### WHAT YOU ARE ASKED TO DO
Pictures aside, write out every record exactly as it appears.
[[ SOURCE INFORMATION, beginning ]]
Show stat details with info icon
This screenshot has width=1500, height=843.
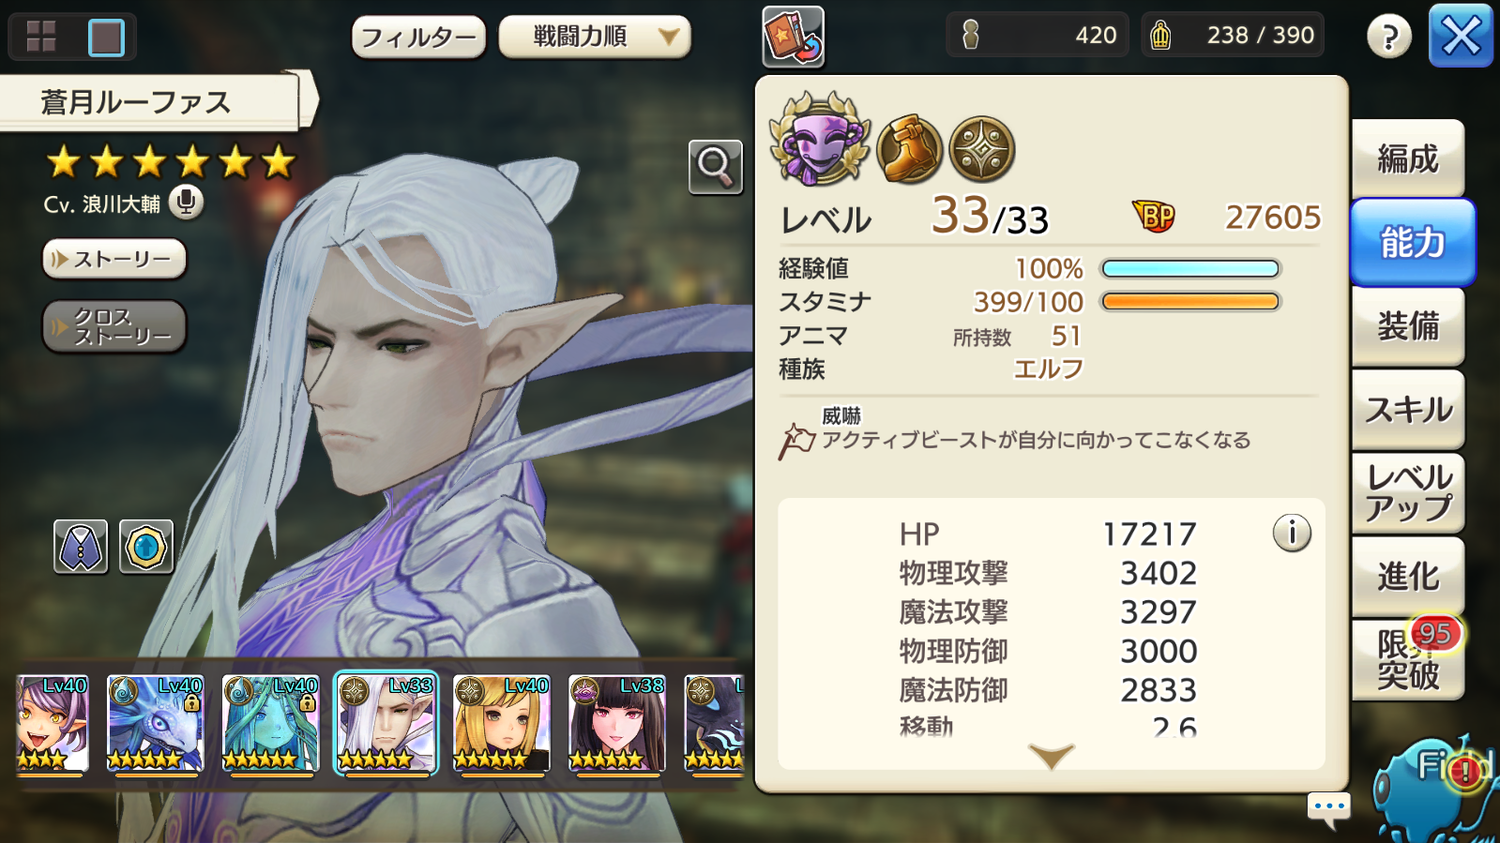pos(1291,533)

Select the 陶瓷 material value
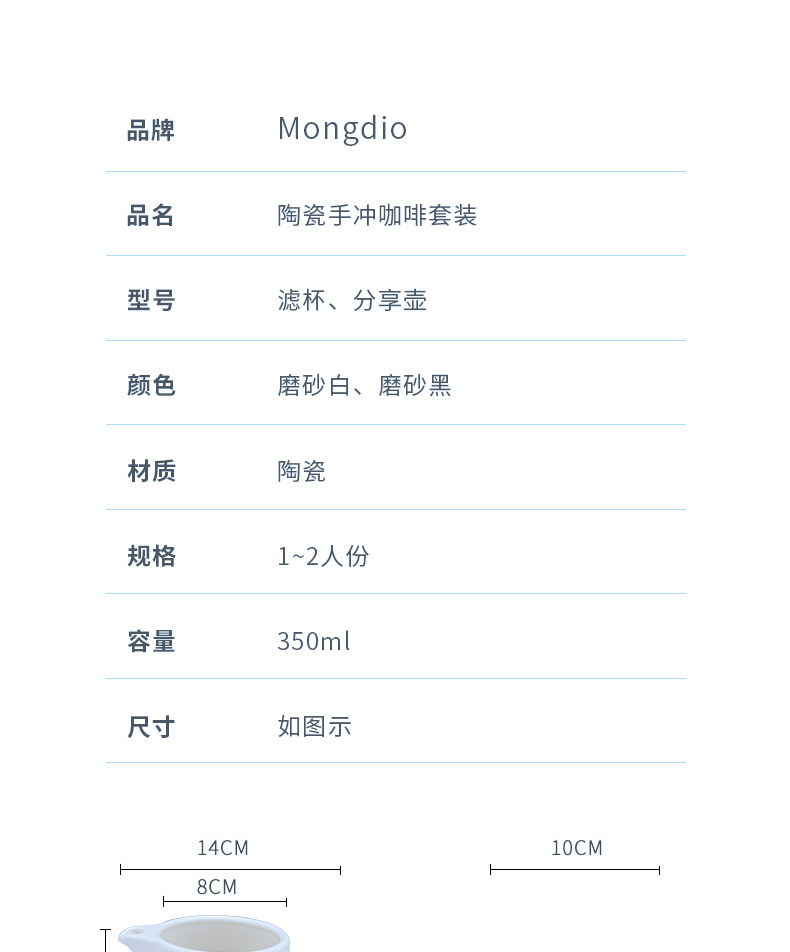click(301, 470)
[[ SOURCE INFORMATION, end ]]
### FINAL ANSWER
Show stat details with info icon
This screenshot has width=1500, height=843.
pos(1291,533)

Select the 陶瓷 material value
click(301, 470)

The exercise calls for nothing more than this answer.